Burkina Faso: around sixty jihadists killed by French and local forces


About sixty jihadists were killed between January 16 and 23, in northern Burkina Faso, during an operation by Burkinabe forces, assisted by French units from Operation Barkhane.

“On four occasions, between January 16 and 23, 2022, different groups of terrorists were located, identified and neutralized,” the French army general staff announced on Sunday. “In total, nearly sixty terrorists were put out of action.”

Twenty motorcycles and several armed pick-ups were also destroyed in these operations punctuated by “air strikes by the Barkhane force, guided by Burkinabè units”, explains the staff in a press release. “The objective was to seek out the terrorists in their refuge areas”.

According to the army, the Burkinabè forces will thus be able to “return (to these) transit and refuge areas” of the jihadist groups in which “they had not operated for a long time”.

Just before the coup

These military successes came just before a military coup on January 24, during which President Roch Marc Christian Kaboré was placed under house arrest and other officials arrested.

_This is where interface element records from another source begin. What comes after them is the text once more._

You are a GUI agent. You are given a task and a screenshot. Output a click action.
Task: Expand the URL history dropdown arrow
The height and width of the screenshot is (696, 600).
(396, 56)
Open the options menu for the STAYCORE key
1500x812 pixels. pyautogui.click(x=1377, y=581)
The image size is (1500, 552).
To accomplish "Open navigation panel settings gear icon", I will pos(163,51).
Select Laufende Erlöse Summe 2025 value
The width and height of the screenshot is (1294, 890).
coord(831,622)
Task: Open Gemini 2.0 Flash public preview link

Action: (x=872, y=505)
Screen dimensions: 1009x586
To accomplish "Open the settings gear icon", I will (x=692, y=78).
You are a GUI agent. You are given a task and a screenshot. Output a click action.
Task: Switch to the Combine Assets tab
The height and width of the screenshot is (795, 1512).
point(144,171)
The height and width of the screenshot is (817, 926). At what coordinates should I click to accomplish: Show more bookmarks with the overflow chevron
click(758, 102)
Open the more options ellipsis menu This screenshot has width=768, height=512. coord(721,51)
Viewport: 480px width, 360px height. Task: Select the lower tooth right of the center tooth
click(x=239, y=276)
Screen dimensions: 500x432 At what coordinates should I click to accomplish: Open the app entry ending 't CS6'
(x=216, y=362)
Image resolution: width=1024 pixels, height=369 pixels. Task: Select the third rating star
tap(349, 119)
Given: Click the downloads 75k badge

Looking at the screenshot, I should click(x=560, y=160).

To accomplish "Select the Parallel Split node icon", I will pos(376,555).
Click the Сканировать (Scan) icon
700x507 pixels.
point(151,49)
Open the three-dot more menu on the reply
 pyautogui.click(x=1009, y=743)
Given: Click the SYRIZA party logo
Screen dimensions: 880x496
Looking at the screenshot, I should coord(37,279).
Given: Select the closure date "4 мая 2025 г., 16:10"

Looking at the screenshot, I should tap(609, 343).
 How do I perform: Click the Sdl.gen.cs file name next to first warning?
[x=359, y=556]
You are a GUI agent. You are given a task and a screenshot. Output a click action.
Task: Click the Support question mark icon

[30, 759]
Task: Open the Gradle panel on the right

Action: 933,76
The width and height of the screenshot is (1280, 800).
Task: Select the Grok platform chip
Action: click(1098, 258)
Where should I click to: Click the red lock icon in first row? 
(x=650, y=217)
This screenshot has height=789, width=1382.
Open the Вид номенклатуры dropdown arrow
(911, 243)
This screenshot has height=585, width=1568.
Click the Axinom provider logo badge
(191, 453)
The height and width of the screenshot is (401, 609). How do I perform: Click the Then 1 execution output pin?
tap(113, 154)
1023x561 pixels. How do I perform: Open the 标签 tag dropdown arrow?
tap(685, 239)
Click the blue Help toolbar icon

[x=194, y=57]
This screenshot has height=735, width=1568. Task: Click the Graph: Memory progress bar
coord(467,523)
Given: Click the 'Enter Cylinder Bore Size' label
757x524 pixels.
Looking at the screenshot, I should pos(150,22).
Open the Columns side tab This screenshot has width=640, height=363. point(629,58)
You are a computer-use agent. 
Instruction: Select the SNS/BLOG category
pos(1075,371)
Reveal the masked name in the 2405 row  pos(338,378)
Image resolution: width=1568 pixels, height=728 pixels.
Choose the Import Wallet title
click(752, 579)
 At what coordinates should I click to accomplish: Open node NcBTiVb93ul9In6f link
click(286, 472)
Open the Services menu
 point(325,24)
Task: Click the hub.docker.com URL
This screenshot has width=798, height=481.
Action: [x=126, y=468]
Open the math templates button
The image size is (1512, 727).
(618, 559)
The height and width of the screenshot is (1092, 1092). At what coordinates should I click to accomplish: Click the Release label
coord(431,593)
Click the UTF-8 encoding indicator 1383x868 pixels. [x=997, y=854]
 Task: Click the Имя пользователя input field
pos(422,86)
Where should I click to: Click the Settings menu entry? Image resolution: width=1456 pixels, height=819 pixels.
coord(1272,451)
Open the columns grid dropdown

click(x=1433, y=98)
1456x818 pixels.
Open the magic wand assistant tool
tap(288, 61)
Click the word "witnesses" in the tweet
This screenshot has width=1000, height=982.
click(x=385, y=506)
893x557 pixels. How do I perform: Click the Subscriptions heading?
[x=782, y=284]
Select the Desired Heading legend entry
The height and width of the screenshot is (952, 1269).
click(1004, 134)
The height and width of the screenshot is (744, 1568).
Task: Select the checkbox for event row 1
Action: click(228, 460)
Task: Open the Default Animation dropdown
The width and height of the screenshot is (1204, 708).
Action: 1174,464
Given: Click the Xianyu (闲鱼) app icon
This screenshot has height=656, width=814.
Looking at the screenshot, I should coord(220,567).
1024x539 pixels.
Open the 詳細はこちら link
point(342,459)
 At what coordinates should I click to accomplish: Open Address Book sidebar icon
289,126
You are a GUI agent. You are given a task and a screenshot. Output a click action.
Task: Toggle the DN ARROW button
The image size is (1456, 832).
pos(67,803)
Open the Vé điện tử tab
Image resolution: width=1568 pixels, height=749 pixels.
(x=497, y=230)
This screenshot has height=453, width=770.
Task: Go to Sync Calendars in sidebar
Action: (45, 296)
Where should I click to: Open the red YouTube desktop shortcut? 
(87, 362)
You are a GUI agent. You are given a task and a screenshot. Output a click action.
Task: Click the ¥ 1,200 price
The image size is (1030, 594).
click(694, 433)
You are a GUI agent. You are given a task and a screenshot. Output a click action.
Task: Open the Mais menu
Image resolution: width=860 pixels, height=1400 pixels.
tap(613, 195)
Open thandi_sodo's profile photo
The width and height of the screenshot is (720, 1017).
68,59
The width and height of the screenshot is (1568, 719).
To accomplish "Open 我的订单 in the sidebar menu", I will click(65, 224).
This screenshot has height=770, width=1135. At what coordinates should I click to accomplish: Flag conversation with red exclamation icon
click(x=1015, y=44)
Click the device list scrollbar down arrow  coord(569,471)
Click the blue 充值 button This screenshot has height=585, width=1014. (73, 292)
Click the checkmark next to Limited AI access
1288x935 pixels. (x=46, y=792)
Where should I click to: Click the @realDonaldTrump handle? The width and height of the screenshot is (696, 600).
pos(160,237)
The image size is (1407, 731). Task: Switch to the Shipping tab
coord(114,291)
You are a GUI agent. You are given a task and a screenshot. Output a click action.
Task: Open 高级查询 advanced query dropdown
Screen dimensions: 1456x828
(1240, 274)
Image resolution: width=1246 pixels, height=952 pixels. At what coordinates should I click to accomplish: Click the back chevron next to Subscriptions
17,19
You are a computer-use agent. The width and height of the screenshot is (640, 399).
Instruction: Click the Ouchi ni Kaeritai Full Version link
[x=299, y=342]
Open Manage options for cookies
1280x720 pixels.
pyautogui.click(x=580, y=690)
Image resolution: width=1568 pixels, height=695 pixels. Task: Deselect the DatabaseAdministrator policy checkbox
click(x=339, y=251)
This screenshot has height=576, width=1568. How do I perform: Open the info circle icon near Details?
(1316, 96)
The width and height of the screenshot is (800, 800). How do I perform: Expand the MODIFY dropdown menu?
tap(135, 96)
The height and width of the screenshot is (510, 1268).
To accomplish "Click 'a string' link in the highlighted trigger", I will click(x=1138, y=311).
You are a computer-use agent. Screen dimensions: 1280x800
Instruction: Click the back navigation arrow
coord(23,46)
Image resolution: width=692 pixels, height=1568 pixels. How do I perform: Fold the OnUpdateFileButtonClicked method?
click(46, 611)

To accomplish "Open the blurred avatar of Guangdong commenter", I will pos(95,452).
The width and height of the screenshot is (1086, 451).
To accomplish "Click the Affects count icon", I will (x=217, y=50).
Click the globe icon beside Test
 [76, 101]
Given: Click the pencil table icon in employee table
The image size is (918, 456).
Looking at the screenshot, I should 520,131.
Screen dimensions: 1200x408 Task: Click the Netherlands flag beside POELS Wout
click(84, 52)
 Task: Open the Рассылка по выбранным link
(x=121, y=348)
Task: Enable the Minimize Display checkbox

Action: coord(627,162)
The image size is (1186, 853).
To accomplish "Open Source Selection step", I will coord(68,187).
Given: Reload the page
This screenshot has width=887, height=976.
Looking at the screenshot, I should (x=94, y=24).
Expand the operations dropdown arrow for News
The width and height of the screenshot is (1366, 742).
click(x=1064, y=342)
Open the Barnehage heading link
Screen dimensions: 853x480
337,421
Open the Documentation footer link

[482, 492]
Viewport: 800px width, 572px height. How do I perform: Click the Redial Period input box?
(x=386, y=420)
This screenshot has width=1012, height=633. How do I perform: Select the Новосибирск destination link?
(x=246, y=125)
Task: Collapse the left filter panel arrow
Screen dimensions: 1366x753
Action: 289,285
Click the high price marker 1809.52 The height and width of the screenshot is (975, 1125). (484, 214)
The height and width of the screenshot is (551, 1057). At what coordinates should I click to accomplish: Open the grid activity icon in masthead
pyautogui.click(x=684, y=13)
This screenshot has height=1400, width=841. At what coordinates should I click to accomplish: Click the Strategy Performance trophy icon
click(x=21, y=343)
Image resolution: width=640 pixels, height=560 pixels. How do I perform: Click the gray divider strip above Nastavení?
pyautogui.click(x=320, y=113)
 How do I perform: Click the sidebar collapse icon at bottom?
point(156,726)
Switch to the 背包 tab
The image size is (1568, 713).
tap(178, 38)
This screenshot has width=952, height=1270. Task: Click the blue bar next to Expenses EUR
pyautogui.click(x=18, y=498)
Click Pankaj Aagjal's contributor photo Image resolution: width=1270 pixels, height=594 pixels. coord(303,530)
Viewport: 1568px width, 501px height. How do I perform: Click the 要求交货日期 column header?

Thursday evening, in his first speech since taking power last Monday, Burkina’s new strongman, Lieutenant-Colonel Paul-Henri Sandaogo Damiba, declared on national television that his country “needs its partners more than ever. “. Saying that he understood the “legitimate doubts” aroused by the coup d’etat, he assured that Burkina would continue “to respect international commitments, particularly with regard to respect for human rights”, and specified that independence justice would also be “assured”.

The population criticized Roch Marc Christian Kaboré in particular for not having succeeded in stemming the deterioration in security since 2015, particularly in the north and east of the country. Like Mali and Niger, Burkina Faso is caught in a spiral of violence attributed to armed jihadist groups, affiliated with al-Qaeda and the Daesh group, which have killed more than 2,000 people and forced at least 1.5 million people to flee their homes.